This document describes protocol-specific security considerations for the Spark ALM Controller.
| Role | Trust Level | Description |
|---|---|---|
DEFAULT_ADMIN_ROLE |
Fully trusted | Run by governance |
RELAYER |
Assumed compromisable | Logic must prevent unauthorized value movement. This should be a major consideration during auditing engagements. |
FREEZER |
Trusted | Can stop compromised relayers via removeRelayer |
When assuming a compromised RELAYER:
-
Value movement restrictions: Smart contract logic must prevent movement of value outside the ALM system of contracts
- Exception: Asynchronous integrations (e.g., BUIDL) where
transferAssetsends funds to whitelisted addresses, with LP tokens minted asynchronously, or OTC trades.
- Exception: Asynchronous integrations (e.g., BUIDL) where
-
Loss limitations: Any action must be limited to "reasonable" slippage/losses/opportunity cost by rate limits
-
Emergency response: The
FREEZERmust be able to stop harmful actions within max rate limits usingremoveRelayer -
DOS attacks: A compromised relayer can perform DOS attacks. Recovery procedures are outlined in
Attacks.t.soltest files.
For comprehensive threat modeling, attack vectors, and trust assumptions, see Threat Model.
Trust Assumption: Ethena is a trusted counterparty in this system.
Scenario: An operation initiated by a relayer can continue after a freeze is performed.
Implication: If the FREEZER role removes a relayer while an Ethena mint/burn operation is pending, that operation will still complete.
Rationale:
- Ethena operations are asynchronous by design
- The delegated signer role provides sufficient safeguards (trusted to not honor requests with >50bps slippage)
- Ethena's API Order Validity Checks provide protection against malicious delegated signers
- Worst-case loss is bounded by slippage limits and rate limits on the operation
Security Note: The delegated signer role can technically be set by a compromised relayer. Ethena's off-chain validation is trusted to prevent abuse in this scenario.

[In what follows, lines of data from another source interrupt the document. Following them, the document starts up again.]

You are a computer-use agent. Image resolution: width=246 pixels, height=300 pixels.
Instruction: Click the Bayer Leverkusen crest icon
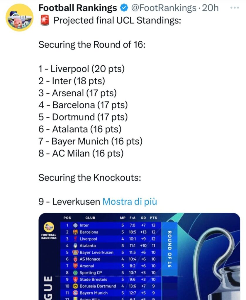click(75, 252)
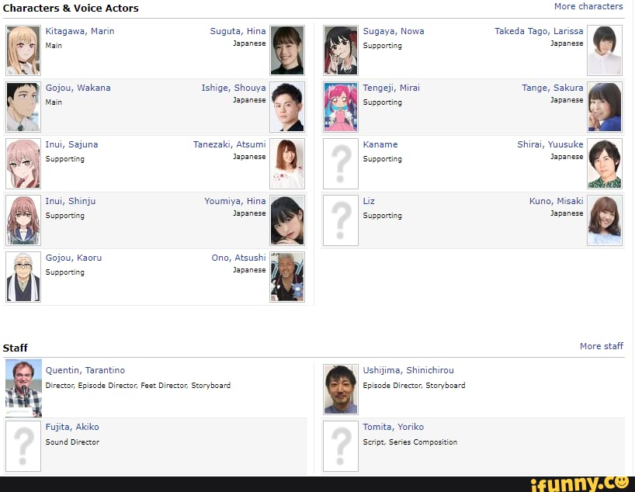Click the Inui, Shinju character thumbnail
The width and height of the screenshot is (635, 492).
point(23,220)
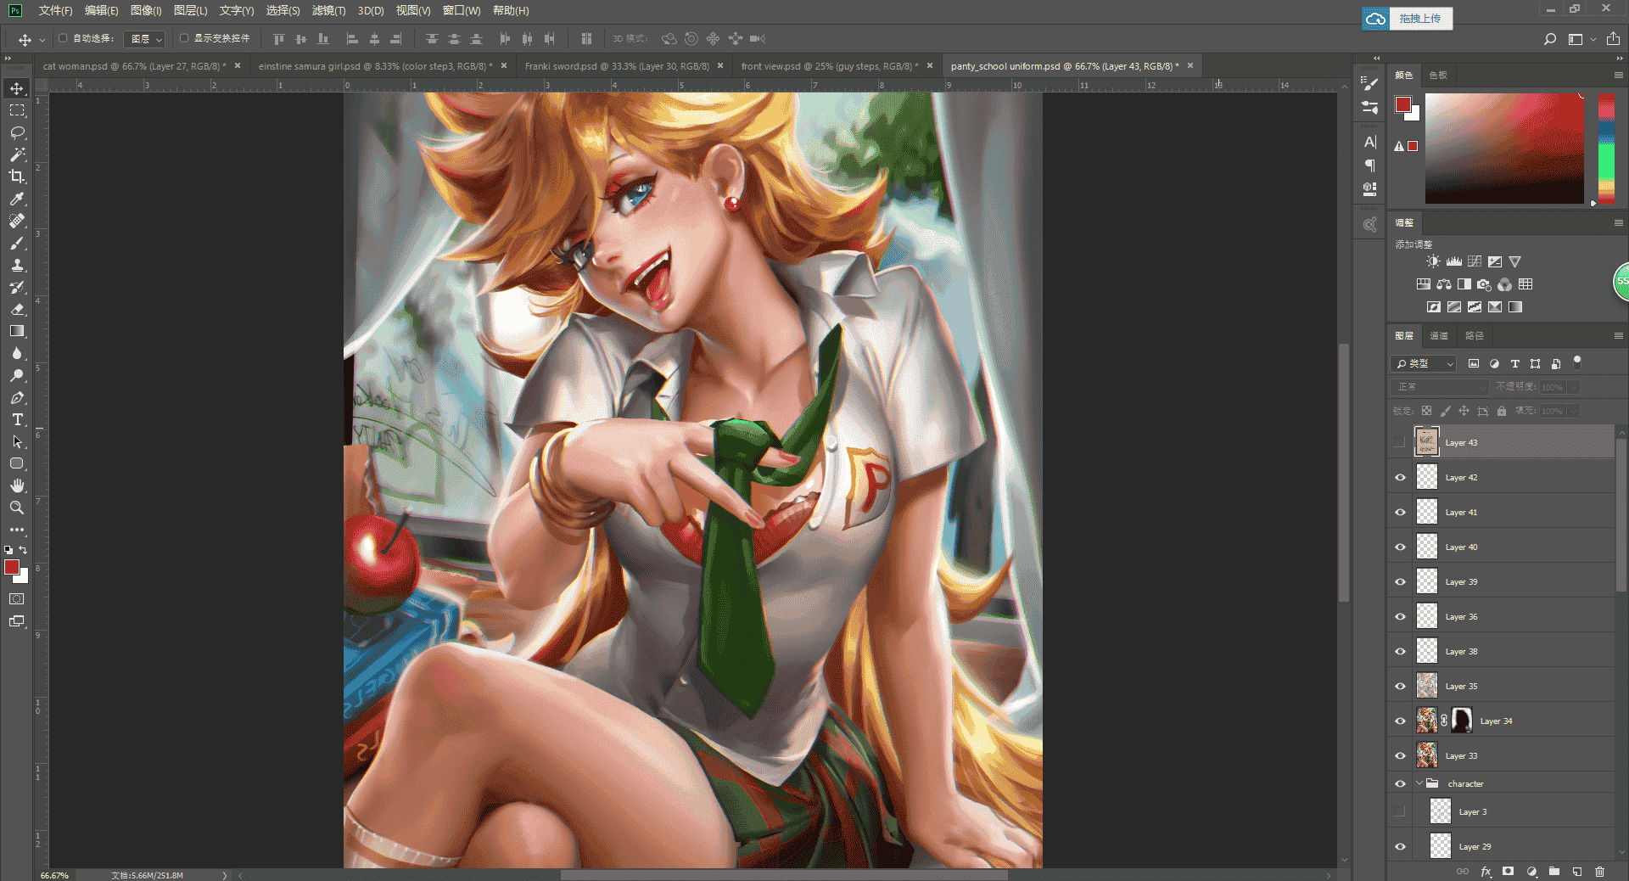Image resolution: width=1629 pixels, height=881 pixels.
Task: Collapse the character layer group
Action: (1419, 783)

Trust Assumption: EtherFi is trusted to eventually process withdrawal requests.
Risk: Withdrawal requests can be invalidated by EtherFi admin without returning funds, but can also be revalidated.

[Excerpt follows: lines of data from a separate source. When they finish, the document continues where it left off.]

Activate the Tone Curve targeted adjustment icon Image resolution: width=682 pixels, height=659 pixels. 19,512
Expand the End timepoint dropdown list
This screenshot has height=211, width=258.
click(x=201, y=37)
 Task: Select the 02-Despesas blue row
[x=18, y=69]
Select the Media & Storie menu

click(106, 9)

Architecture Note: The weETH integration requires a dedicated WEETHModule contract to handle withdrawal NFTs and ETH conversion. See weETH Integration for details.
Trust Assumption: All whitelisted exchanges/OTC desks will complete trades (no counterparty risk beyond slippage).
Maximum Loss: Bounded by single outstanding OTC swap amount per exchange.
See Liquidity Operations for OTC mechanics.
Guarantee: Any ETH left in the ALMProxy can always be removed.
| Method | Access | Description |
|---|---|---|
doCallWithValue |
DEFAULT_ADMIN_ROLE (governance) |
Allows arbitrary calls with ETH value attached from ALMProxy |
wrapAllProxyETH |
RELAYER |
Wraps all ETH in ALMProxy to WETH (MainnetController only) |
Use Cases:
- Recover accidentally sent ETH
- Withdraw ETH received from protocol operations
- Convert ETH to WETH for standard token handling
- Emergency fund extraction
Security: The doCallWithValue function is governance-controlled and does not introduce attack vectors for compromised relayers. The wrapAllProxyETH function is relayer-accessible but only converts ETH to WETH within the ALMProxy, keeping funds in the system.
Stated Assumption: Gas fee losses are ignored for security audit purposes.
Rationale:
- Gas fees are operational costs, not security vulnerabilities
- Gas fee griefing by a compromised relayer is bounded by block production and MEV considerations
- Economic impact is minimal compared to rate-limited capital protection
Implication: Audits should focus on capital preservation and rate limit effectiveness.
For detailed operational requirements including seeding, configuration, and onboarding checklists, see Operational Requirements.
Audit reports are available in the audits/ directory. The system has been audited by:
- Cantina
- ChainSecurity
- Certora
Each version release includes corresponding audit reports from these security firms.